Ithaca, New York (Summer 1963)
Cherries to guns -- that was the path Your reminiscence took me down. Innocent As we were at sixteen, it appeared On my computer one spring morning: The fresh-picked fruit, staining the white Hood of a happy city girl's new jacket.
That summer started with another innocent remark, Made by a teacher standing over me In a gymnasium full of sweating children Facing clocks, number two pencils And hours and hours of empty squares to mark Check that box, he said, they'll send your scores To some Foundation. You might win a prize.

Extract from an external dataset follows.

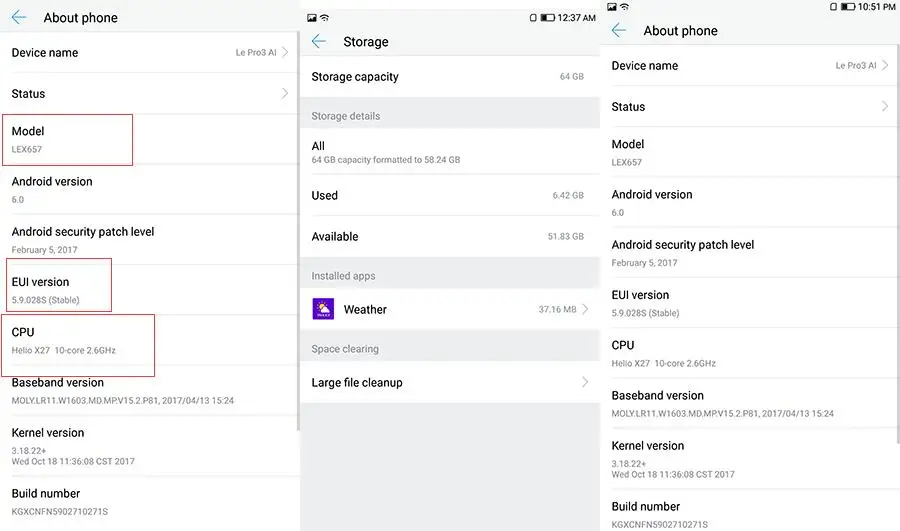Select the highlighted Model LEX657 entry

pyautogui.click(x=68, y=140)
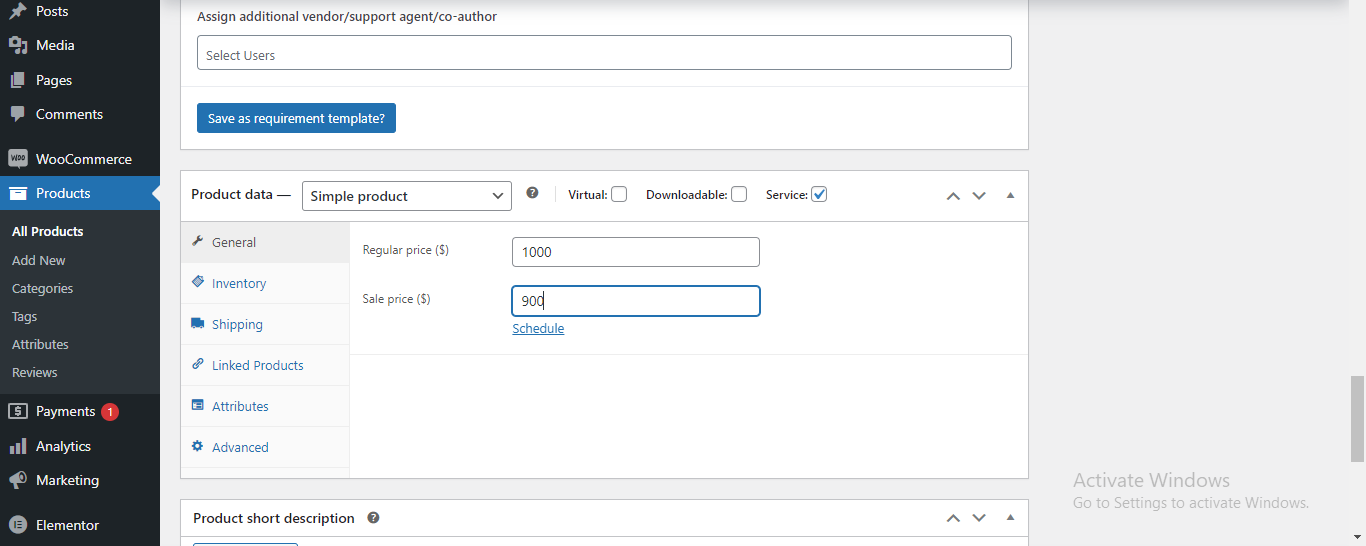Click the Marketing megaphone icon
Viewport: 1366px width, 546px height.
[17, 480]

I checked that box, all right. Afterward, For once, the mail brought something other, With that sheet of scores, than glares from parents (too low) and boyfriends (too high). It brought me university too early, In ironic Ithaca, and the great dark house Designed by Wright, with open benchy spaces Where I met and lived with you, cool Plato, Ford Maddox Ford, Aristotle, Bergman, Woody Guthrie -- wondrous names, all new, But never to be as new as the sudden freedom from adolescent exile, my punishment For carrying the wrong book, asking the wrong Question, using the wrong word. That summer Was banishment to Heaven. (And not even a Heaven just for rich kids -- The Foundation paid for everything, A Pied Piper that cost our parents nothing But the final loss, by summer's end, of their strange children.)
You emerged from that bright cave, became Our star: the vivid guest on press jets and TV News-hour programmes, the new name in print, And still a woman who could call her lit-up life A pale imitation of that summer, And with that message pass on revelation.